FY students react to Hoos Got Your Back initiative
Story by: Carly Gorelick
The Red Zone, the first three months of the school year, marks the time where 50 percent of all reported campus sexual assaults are said to occur. According to the 2007 Campus Sexual Assault Study funded by the National Institute of Justice, most of these assaults are directed toward first and second-year females. This fact, coupled with the struggle first-years already incur by being placed in a new environment, has encouraged coordinators of Hoos Got Your Back to account for the disproportionately high influence the Red Zone has on the first-years in our community.
The campaign has set out to be proactive on the matter. They presented their campaign video at a first-year safety orientation meeting at the beginning of the semester. Like student organizers Will Cadigan and Emily Renda have noted, these educational
efforts, like the video, are essential for promoting dialogue and preventative measures on sexual misconduct.
“The passive bystander problem we have on college campuses stems from the fact that bystander education comes too late,” Renda said. “By the time students arrive at college, we are at best putting a Band-Aid on a serious problem of social norming and harmful behaviors through bystander intervention training.”
While the organizers recognize that these educational efforts come too late for students, they also maintain that these belated efforts are improving.
“When I was a first year, people weren’t talking about it,” Cadigan said. “I remember my orientation. We got a lot of presentations but they were mostly about hazing and drinking. Now you know [about sexual misconduct/bystander conduct] from the minute you become under the charge of the University.”
The opinions of current first-years are also important for recognizing how effective the Hoos Got Your Back campaign has been thus far. To assess these opinions, I created a written survey that I randomly distributed to first-years on Grounds.
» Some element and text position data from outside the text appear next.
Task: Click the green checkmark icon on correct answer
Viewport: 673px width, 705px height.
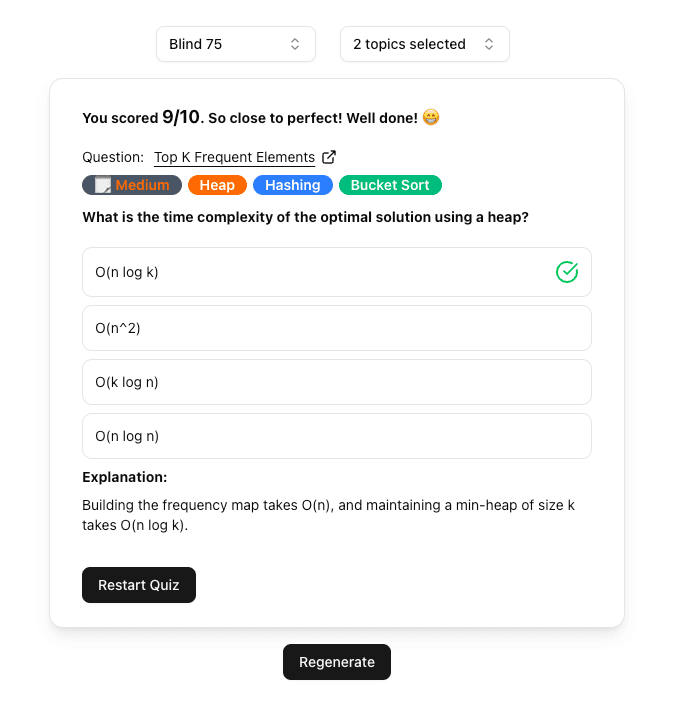Action: coord(567,272)
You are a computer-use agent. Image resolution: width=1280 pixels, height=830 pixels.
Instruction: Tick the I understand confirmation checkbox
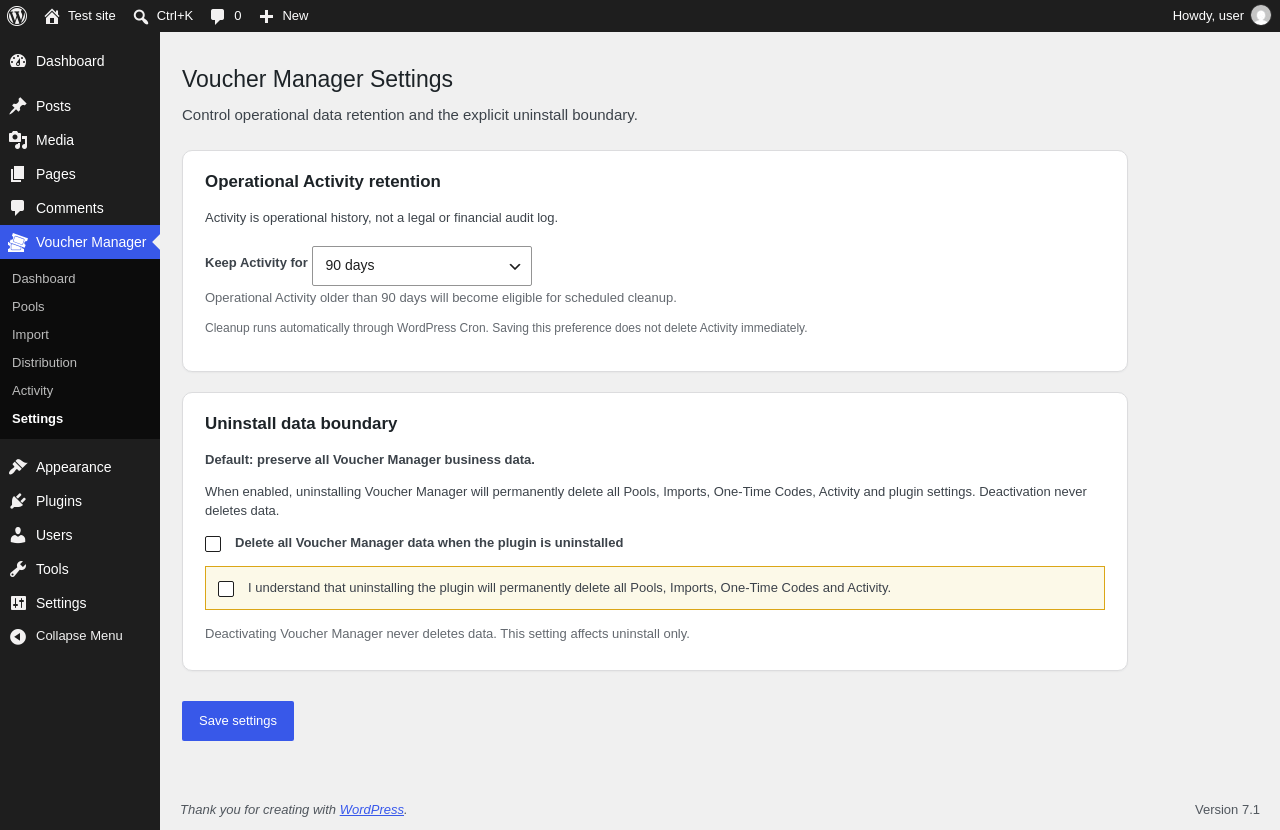pyautogui.click(x=226, y=589)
The majority of the survey responses to the campaign video were positive in regard to the University.
“The video gave me a unified sense of community, which is important for battling anything as a university,” wrote an anonymous first-year.
Another anonymous first-year said she believed that “Hoos Got Your Back’s” goals would materialize because “U.Va. has done a great job of educating everyone on being an effective bystander and facilitating that.”
First-year Libby Bland commented that after watching the videos, “I expect for my peers and teachers to look out for me and others, kind of like secret guardian angels.”
These responses demonstrate not only the expectations students have for safety on U.Va. Grounds, but their appreciation for “Hoo’s Got Your Back”’s efforts to meet these expectations.
However, not all responses maintained the same optimism. Of the first-year respondents who were asked whether the video corroborated or challenged their ideas about sexual misconduct at U.Va., one student was surprised by the statistically “high number of bystanders per victim” who could have helped. All other respondents left that question blank, wrote “no,” or mentioned how the video taught them nothing new.
“The video didn’t necessarily surprise me. I was glad that it was shown and it was a good first step but it was very simplistic in terms of actually engaging the idea of what sexual assault is,” said first-year Evelyn Wang, a member of U.Va.’s sexual assault education group called One Less. “I’m not sure what real effect it would have unless its message was continually taught/compounded.”
Responses to the survey have been similar: First-years are appreciating U.Va.’s efforts with “Hoos Got Your Back,” but the effect of the campaign video is uncertain. Recognition of these responses, however, could encourage coordinators of “Hoos Got Your Back” to consider other ways of attracting the attention of current first-years and thus impacting those statistically most vulnerable during this Red Zone.